Can you give the rows as a numbered list, starting with the first line and going on through the line that contains "tap(313, 222)", with blank lines and the pictures left out?
========
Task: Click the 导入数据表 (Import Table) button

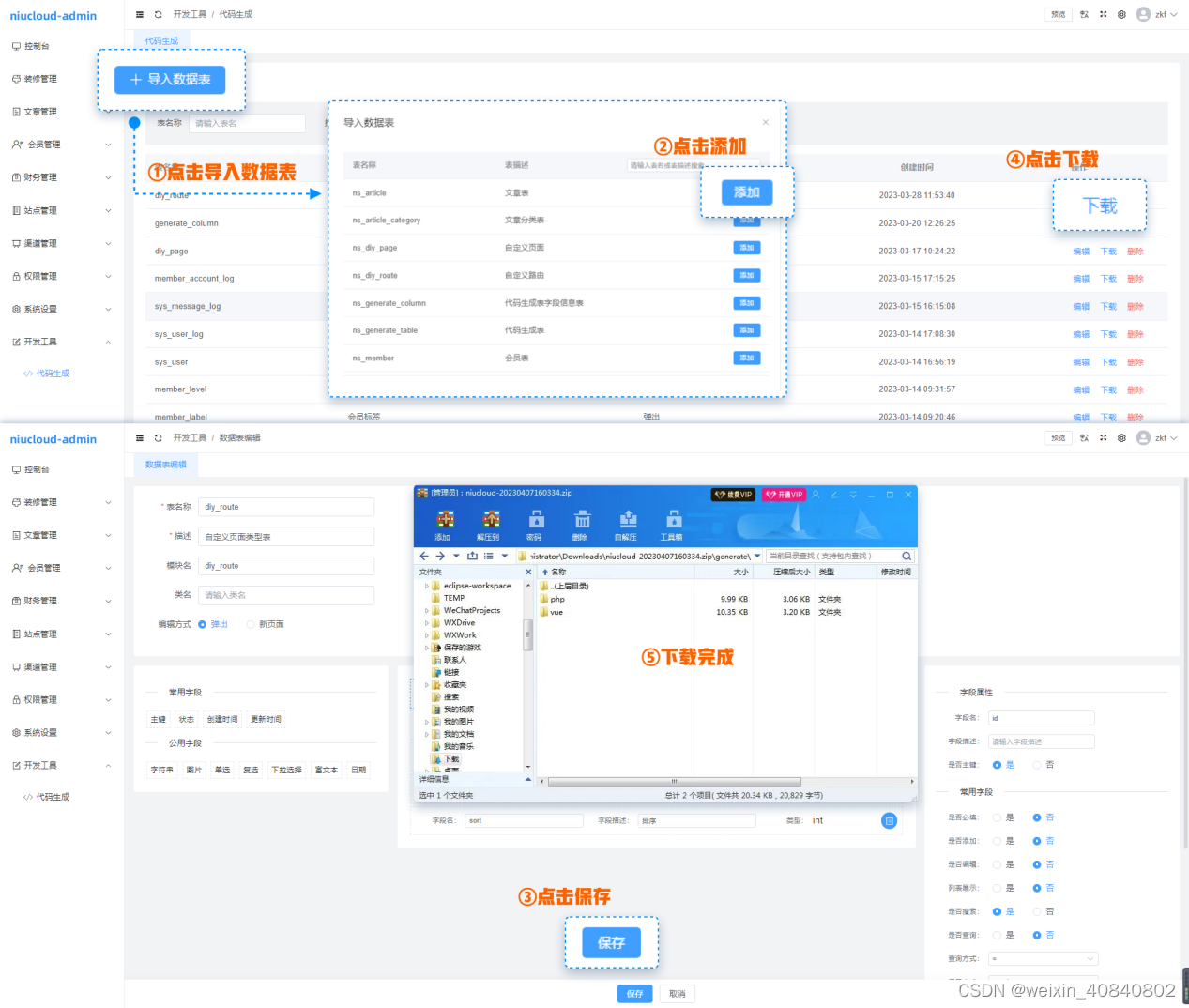Action: coord(170,80)
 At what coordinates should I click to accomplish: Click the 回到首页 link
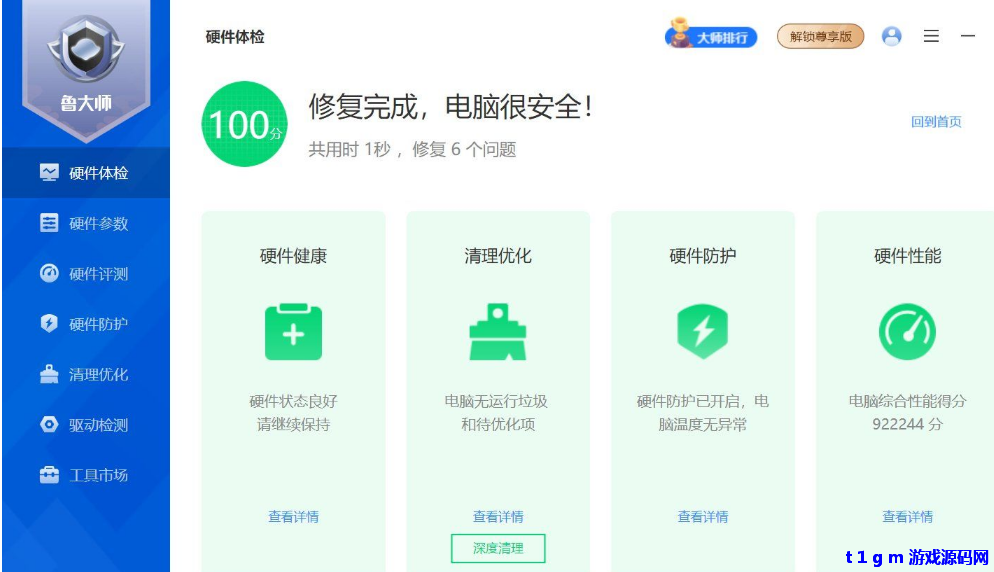click(x=936, y=122)
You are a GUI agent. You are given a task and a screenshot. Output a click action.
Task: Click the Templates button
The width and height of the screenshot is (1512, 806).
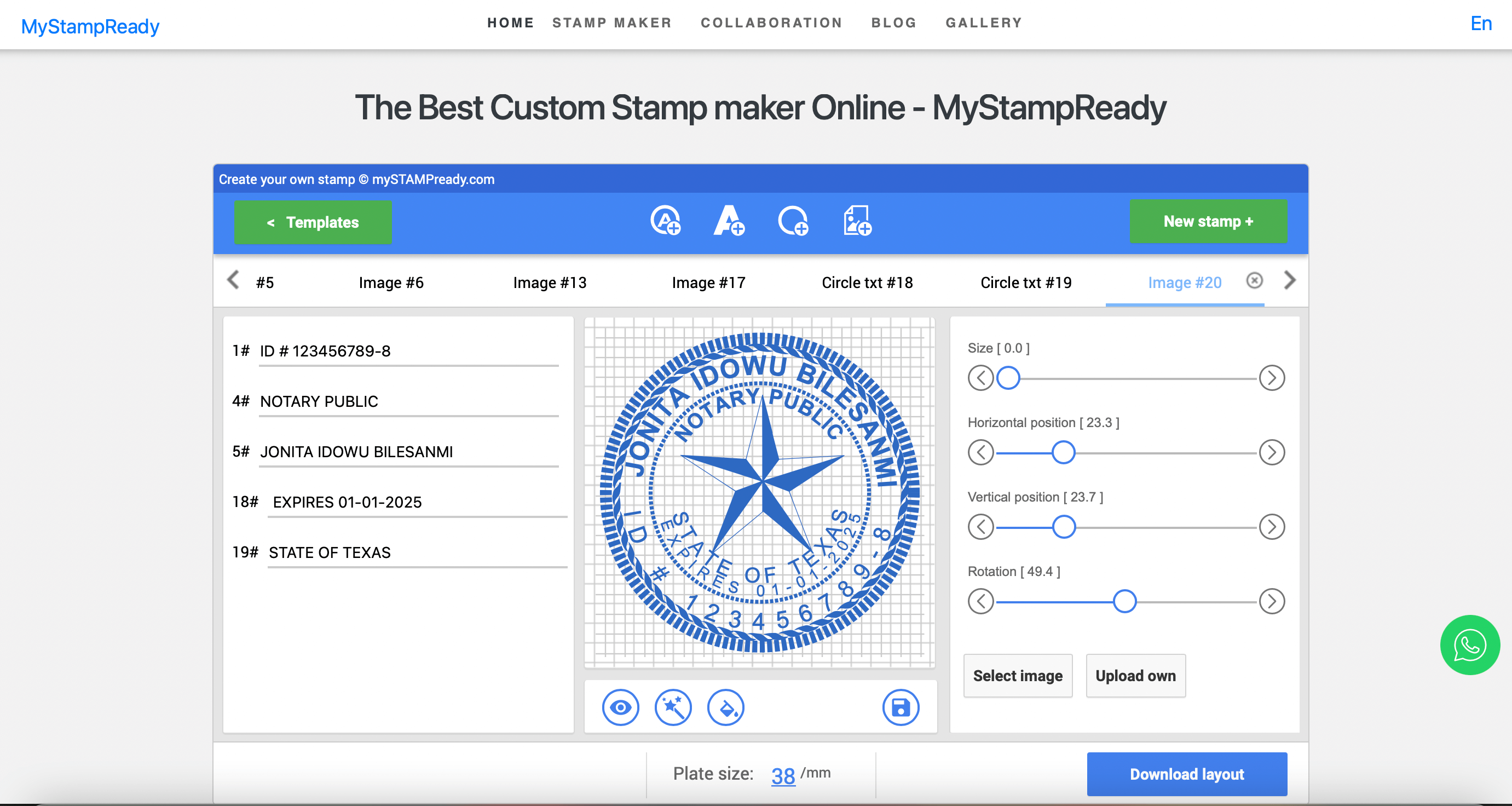tap(313, 222)
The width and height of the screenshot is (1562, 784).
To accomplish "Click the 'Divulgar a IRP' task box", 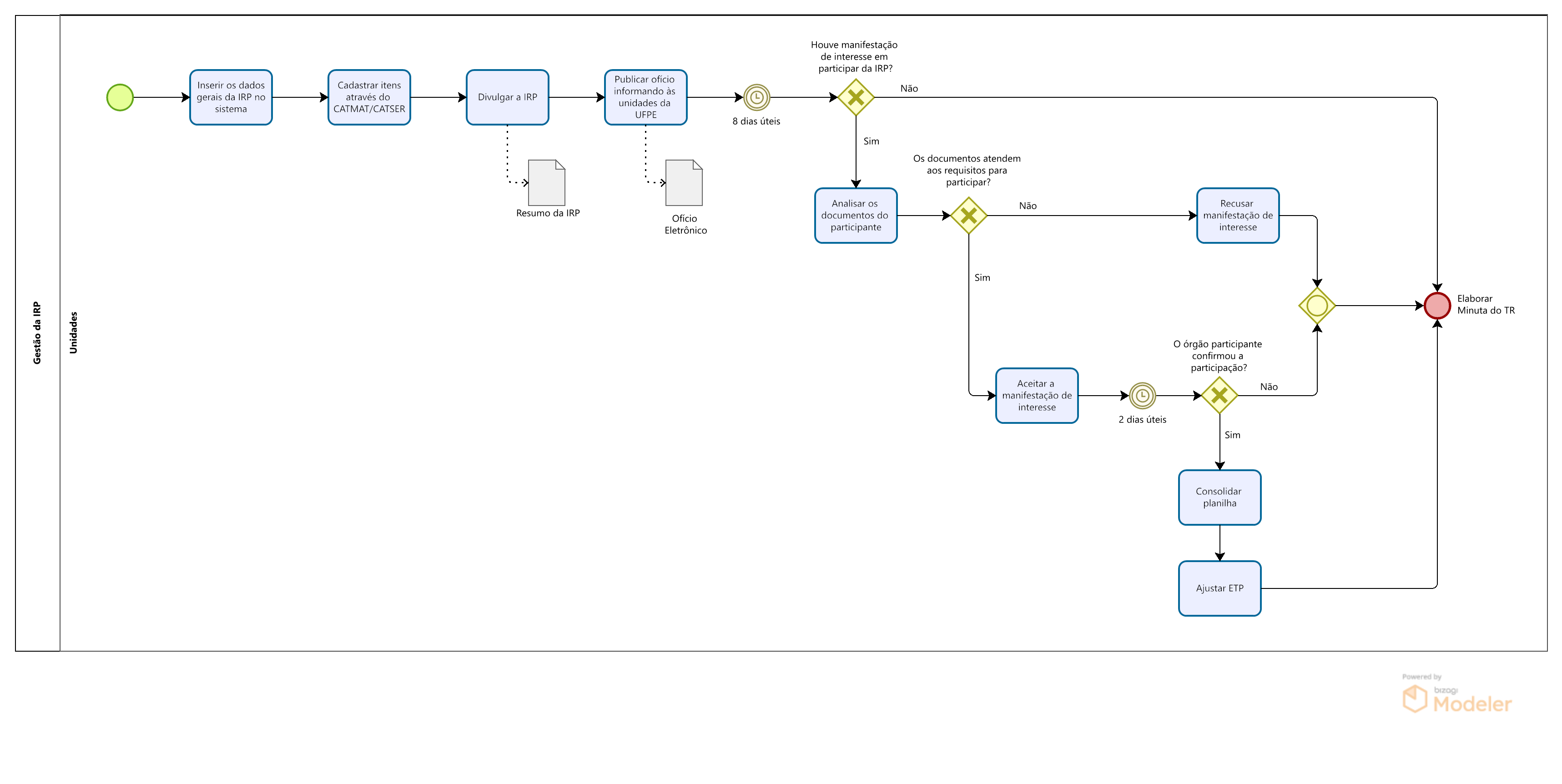I will coord(508,98).
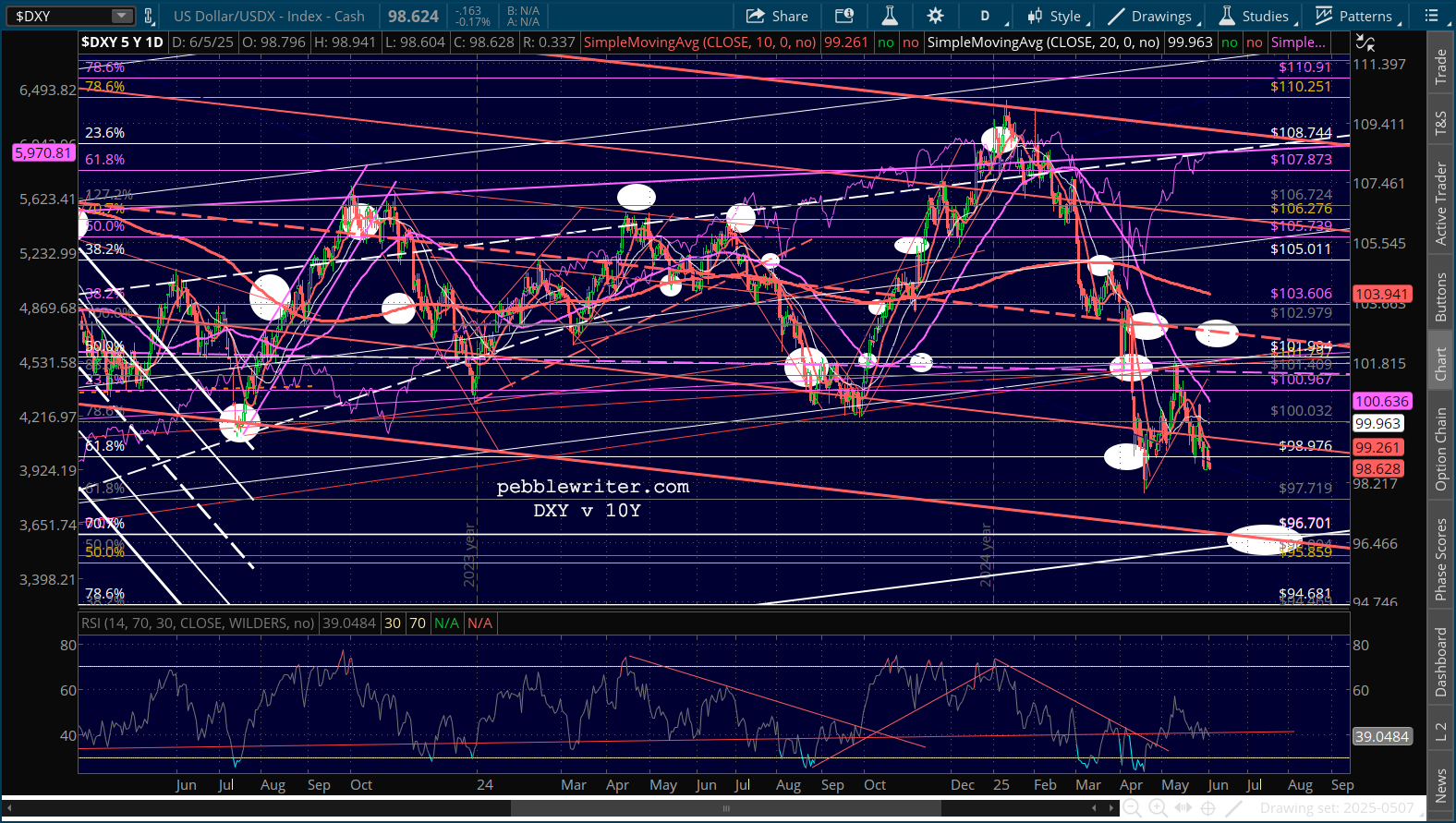This screenshot has height=823, width=1456.
Task: Switch to the Option Chain sidebar tab
Action: (1440, 449)
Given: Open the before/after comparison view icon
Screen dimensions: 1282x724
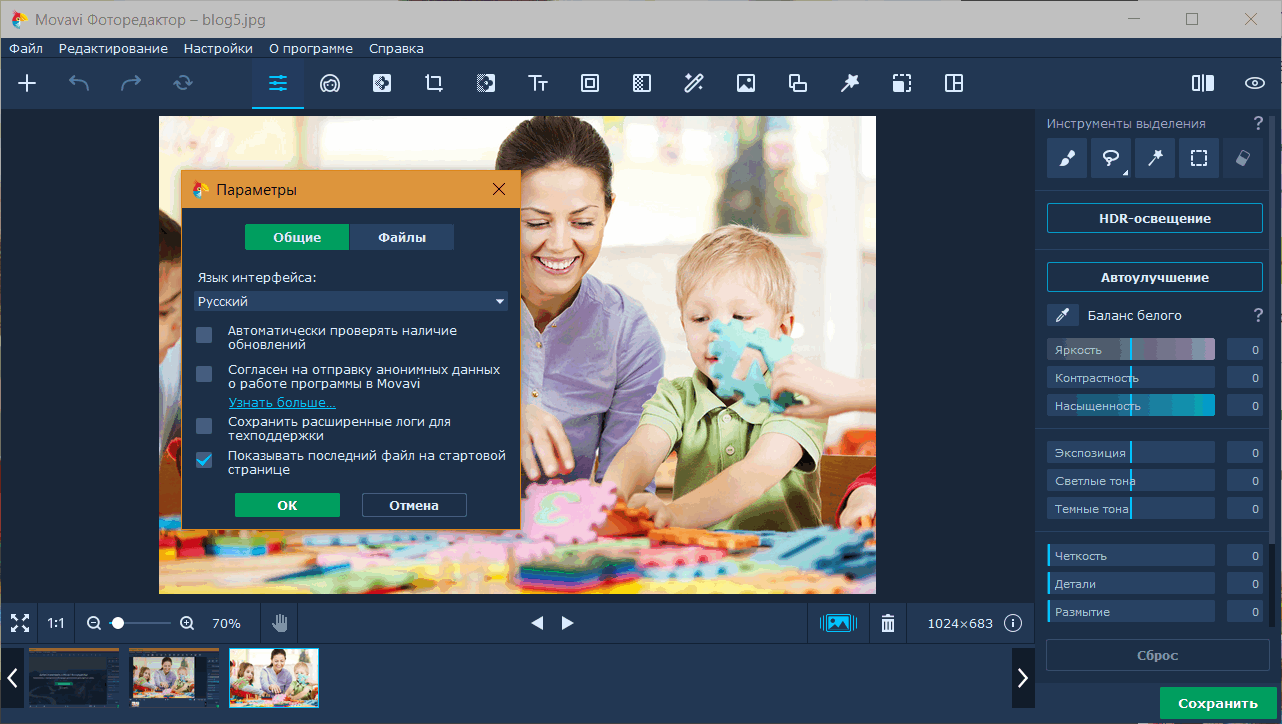Looking at the screenshot, I should tap(1203, 84).
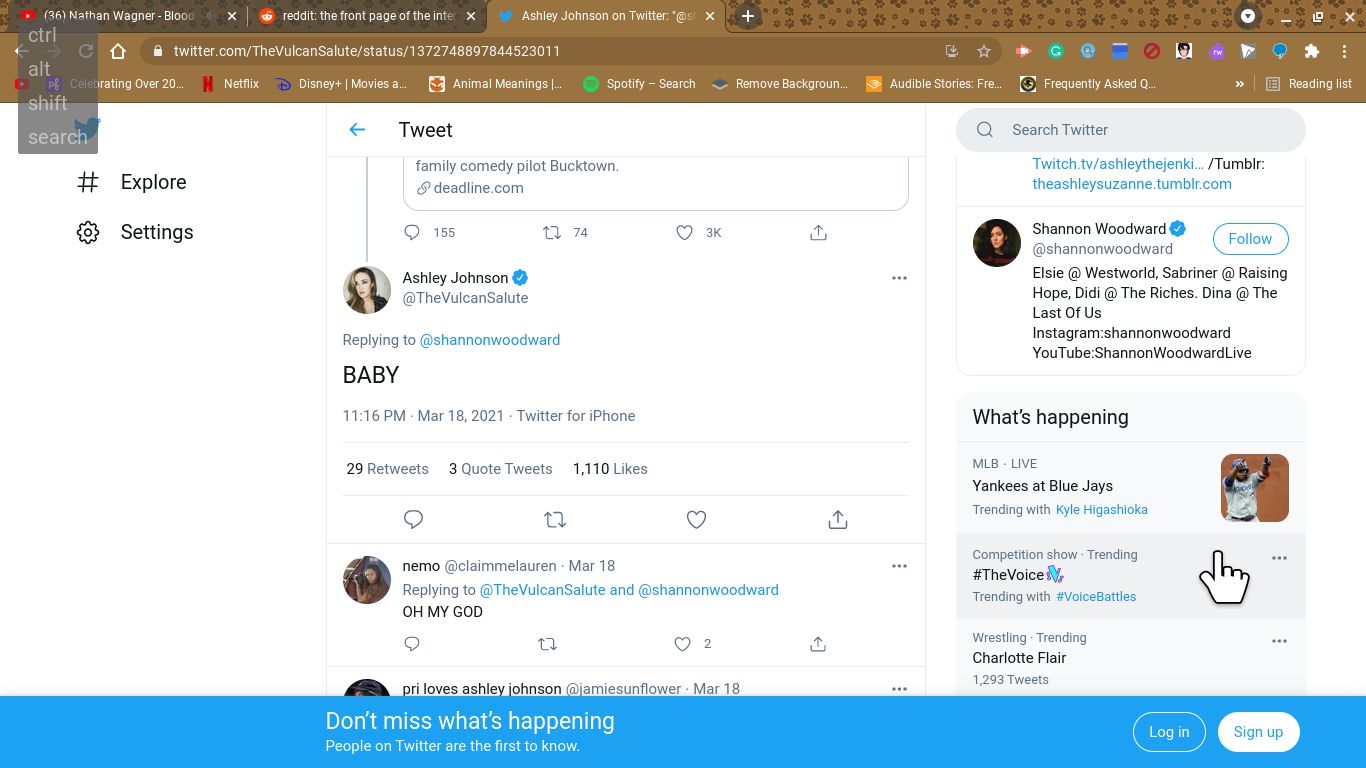The image size is (1366, 768).
Task: Open the Yankees at Blue Jays thumbnail
Action: 1254,488
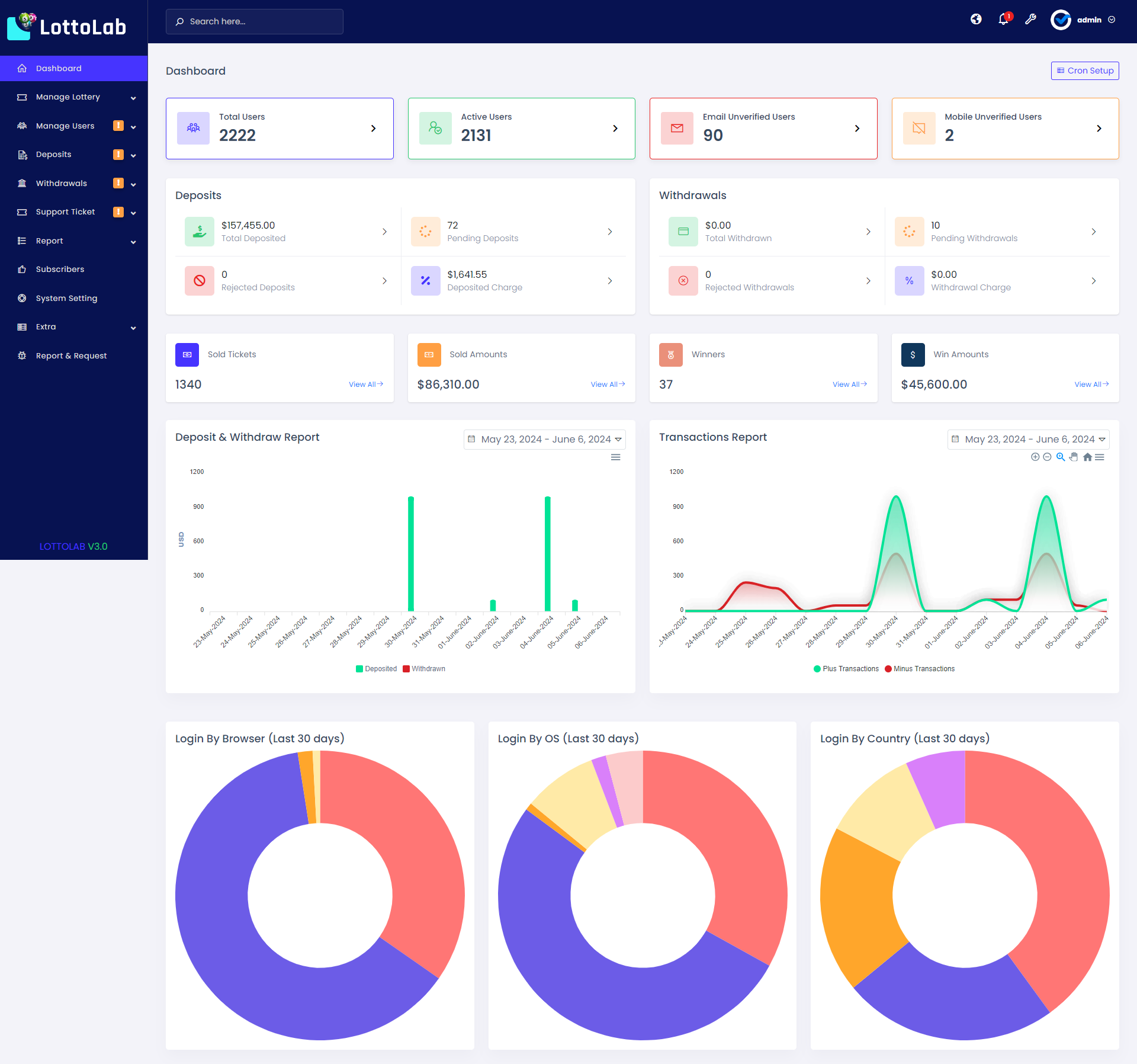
========
[TASK OUTPUT]
1. Task: Click the 导入数据表 (Import Table) button
2. Action: coord(170,80)
3.  At what coordinates should I click to accomplish: Click the 回到首页 link
4. click(x=936, y=122)
5. You are a GUI agent. You are given a task and a screenshot. Output a click action.
6. Task: Click the Templates button
7. The width and height of the screenshot is (1512, 806).
8. tap(313, 222)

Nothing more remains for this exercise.